Osório: travessia lacustre em homenagem aos náufragos de 1947
“Eu já fui e voltei 4 vezes, ainda não chegou a minha hora.”
José, o pescador.
Ele diz ser de gêmeos, (não, não se trata de signo, ele tem um irmão gêmeo) e atravessou comigo hoje a remo de taquara, quando muitos preferem o barulho do motor, a Lagoa do Marcelino, do Peixoto até o canal de entrada da Pinguela, em Osório, quando o vento Minuano interrompeu nosso destino exatamente no mesmo ponto dos náufragos de
1947, tragédia esta da qual o tio do José escapou com vida, apesar de queimado, após subir a caldeira do barco Gonçalves.
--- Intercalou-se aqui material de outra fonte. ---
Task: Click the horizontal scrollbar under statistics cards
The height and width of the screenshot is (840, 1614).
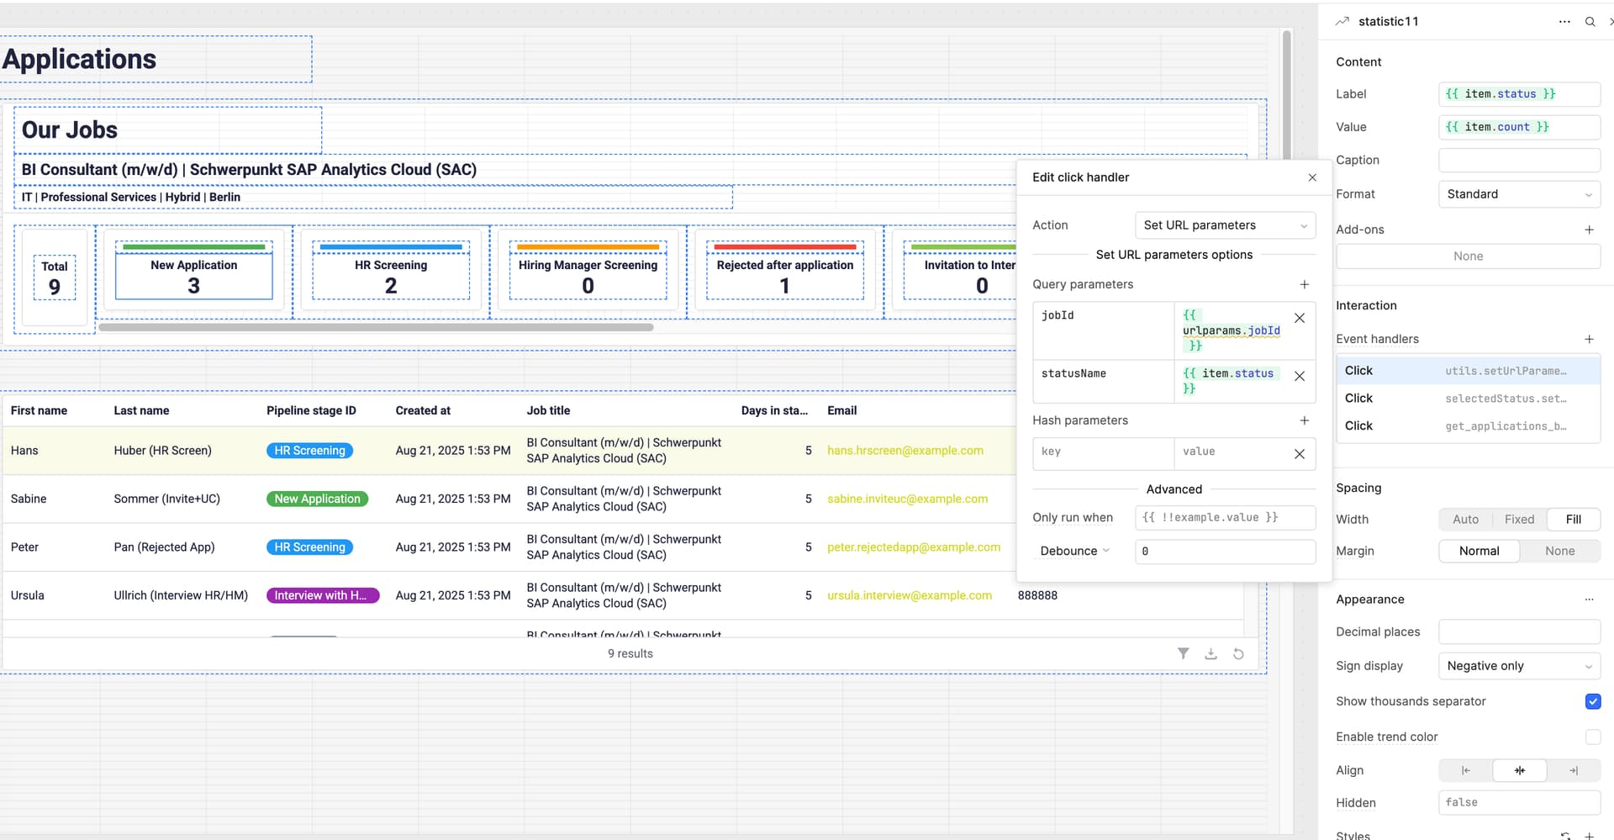Action: pos(376,327)
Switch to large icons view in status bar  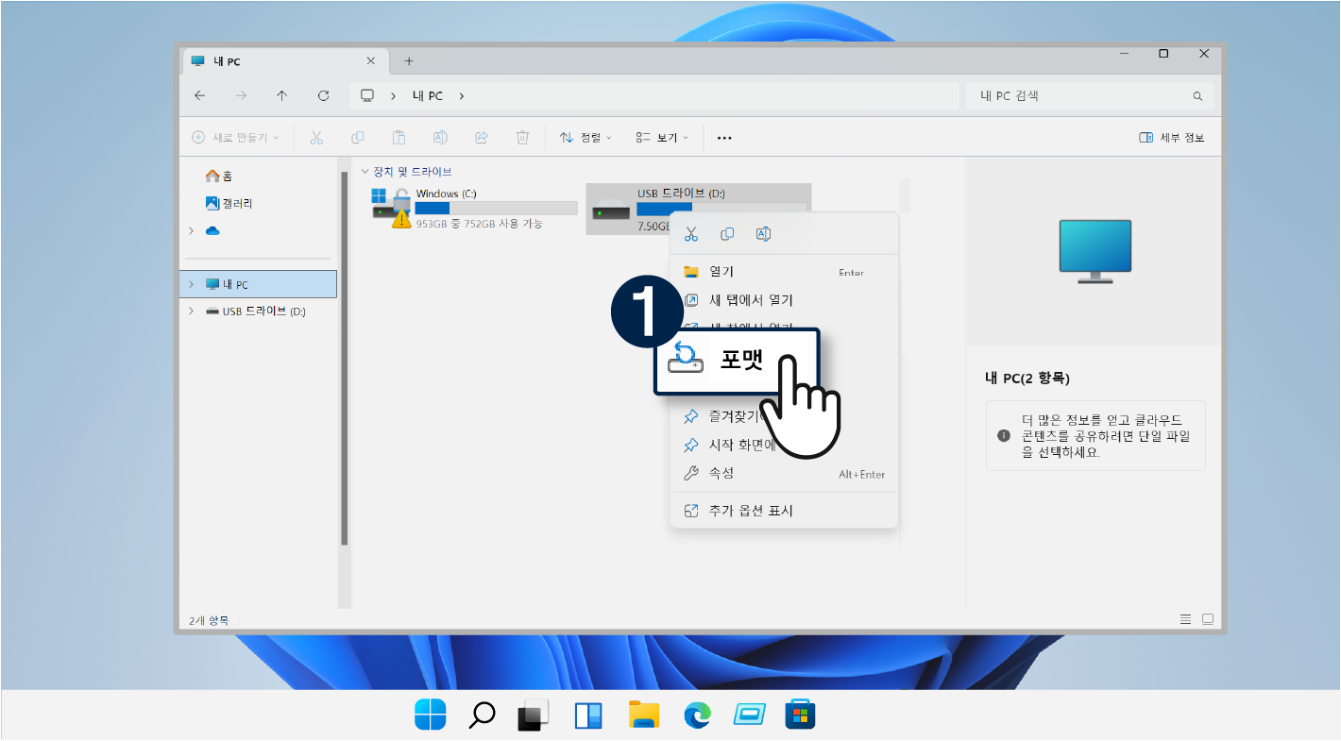tap(1207, 619)

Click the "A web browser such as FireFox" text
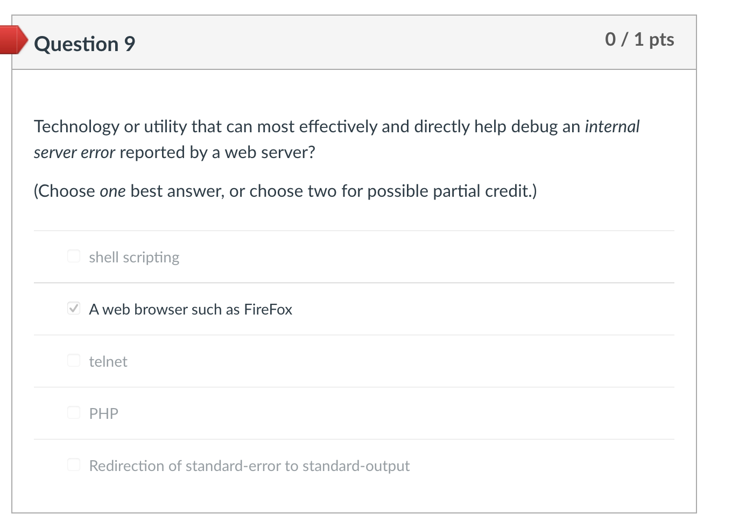tap(191, 309)
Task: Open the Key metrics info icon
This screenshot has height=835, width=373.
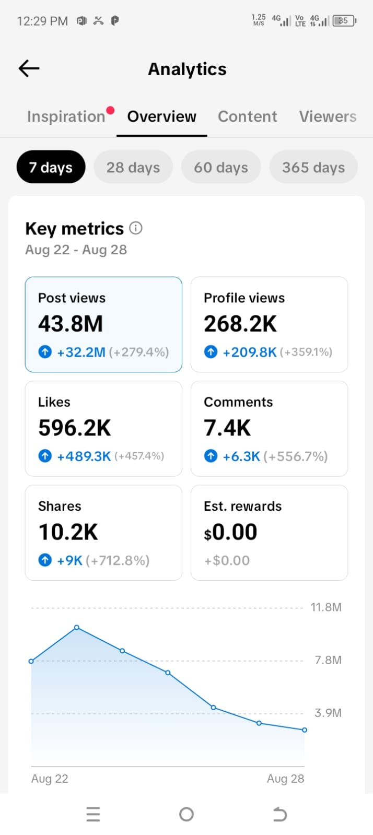Action: click(136, 228)
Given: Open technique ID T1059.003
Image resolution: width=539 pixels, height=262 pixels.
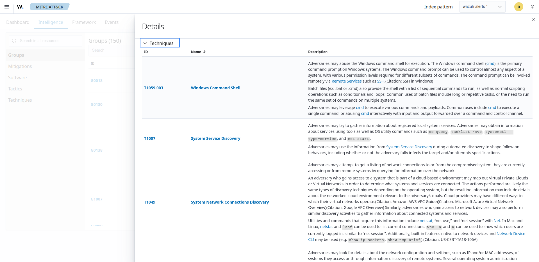Looking at the screenshot, I should coord(153,88).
Tivemos maior sorte.
Há partidas com retorno, outras não.
Semana passada o beija-flor, barco do José, havia sido roubado, quase cancelamos nossa travessia. Mas José não desistiu. Seu Marino, amigo pescador, acabou avistando o beija-flor vagando sem dono sobre as águas da Pinguela, que seria nosso destino e retorno. Entendemos que ele quis ir antes de nós, talvez estivesse abrindo caminho no junco.
Hoje, transportados pelo beija-flor resgatado, nosso limite não foi a Pinguela almejada, mas a lagoa do Peixoto, nome este que sempre me lembra Mário Peixoto e o filme Limite. No limite de Peixoto descemos e amarramos o beija-flor numa árvore costeira, esperamos a força do vento baixar, mas ele seguiu soprando forte, varrendo as nuvens do céu e modelando carneiros nas águas. À nossa frente, durante a espera, uma roda de gente se formava, pareciam animados, de túnica branca banhavam-se em ritual na lagoa, ignorando o frio trazido pelo Minuano. Era dia de batismo. Para eles e para nós.
Uma viagem só de ida, voltamos para casa por terra, mas com os pés molhados.